━━ Source records ━━

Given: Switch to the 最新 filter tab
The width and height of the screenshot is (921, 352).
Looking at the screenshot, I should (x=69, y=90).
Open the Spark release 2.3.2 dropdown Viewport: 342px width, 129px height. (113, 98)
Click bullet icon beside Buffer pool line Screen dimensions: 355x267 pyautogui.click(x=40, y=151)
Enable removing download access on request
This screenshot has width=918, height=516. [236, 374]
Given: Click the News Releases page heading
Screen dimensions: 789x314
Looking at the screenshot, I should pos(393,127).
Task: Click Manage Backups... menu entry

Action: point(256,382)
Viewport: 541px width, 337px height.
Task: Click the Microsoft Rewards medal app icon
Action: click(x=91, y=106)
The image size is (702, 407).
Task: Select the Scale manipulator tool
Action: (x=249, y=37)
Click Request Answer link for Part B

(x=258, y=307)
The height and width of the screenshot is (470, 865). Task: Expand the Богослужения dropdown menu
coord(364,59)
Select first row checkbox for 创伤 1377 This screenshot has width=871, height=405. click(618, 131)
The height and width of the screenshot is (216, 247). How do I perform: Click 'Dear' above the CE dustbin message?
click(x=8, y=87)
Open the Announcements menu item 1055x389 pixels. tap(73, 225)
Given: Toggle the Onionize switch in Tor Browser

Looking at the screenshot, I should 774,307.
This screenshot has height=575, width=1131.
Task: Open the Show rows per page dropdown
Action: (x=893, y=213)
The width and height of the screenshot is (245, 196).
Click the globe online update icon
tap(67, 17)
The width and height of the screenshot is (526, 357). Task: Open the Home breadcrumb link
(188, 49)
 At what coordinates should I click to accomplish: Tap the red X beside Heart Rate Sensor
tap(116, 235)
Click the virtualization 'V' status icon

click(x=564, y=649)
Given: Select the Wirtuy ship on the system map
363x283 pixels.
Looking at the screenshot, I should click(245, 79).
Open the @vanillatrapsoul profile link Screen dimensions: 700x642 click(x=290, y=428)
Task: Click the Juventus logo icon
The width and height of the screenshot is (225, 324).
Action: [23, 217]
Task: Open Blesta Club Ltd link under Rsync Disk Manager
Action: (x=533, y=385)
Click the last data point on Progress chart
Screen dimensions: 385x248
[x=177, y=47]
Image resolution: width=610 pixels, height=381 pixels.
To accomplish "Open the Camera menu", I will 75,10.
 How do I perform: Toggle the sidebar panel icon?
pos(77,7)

━━━

■ The task
Each line from the top of the records through the one with "Open the Announcements" should be returned exactly. Leave out everything else.

■ Expected answer
Given: Switch to the 最新 filter tab
The width and height of the screenshot is (921, 352).
Looking at the screenshot, I should (x=69, y=90).
Open the Spark release 2.3.2 dropdown Viewport: 342px width, 129px height. (113, 98)
Click bullet icon beside Buffer pool line Screen dimensions: 355x267 pyautogui.click(x=40, y=151)
Enable removing download access on request
This screenshot has width=918, height=516. [236, 374]
Given: Click the News Releases page heading
Screen dimensions: 789x314
Looking at the screenshot, I should pos(393,127).
Task: Click Manage Backups... menu entry

Action: point(256,382)
Viewport: 541px width, 337px height.
Task: Click the Microsoft Rewards medal app icon
Action: click(x=91, y=106)
The image size is (702, 407).
Task: Select the Scale manipulator tool
Action: (x=249, y=37)
Click Request Answer link for Part B

(x=258, y=307)
The height and width of the screenshot is (470, 865). Task: Expand the Богослужения dropdown menu
coord(364,59)
Select first row checkbox for 创伤 1377 This screenshot has width=871, height=405. click(618, 131)
The height and width of the screenshot is (216, 247). How do I perform: Click 'Dear' above the CE dustbin message?
click(x=8, y=87)
Open the Announcements menu item 1055x389 pixels. tap(73, 225)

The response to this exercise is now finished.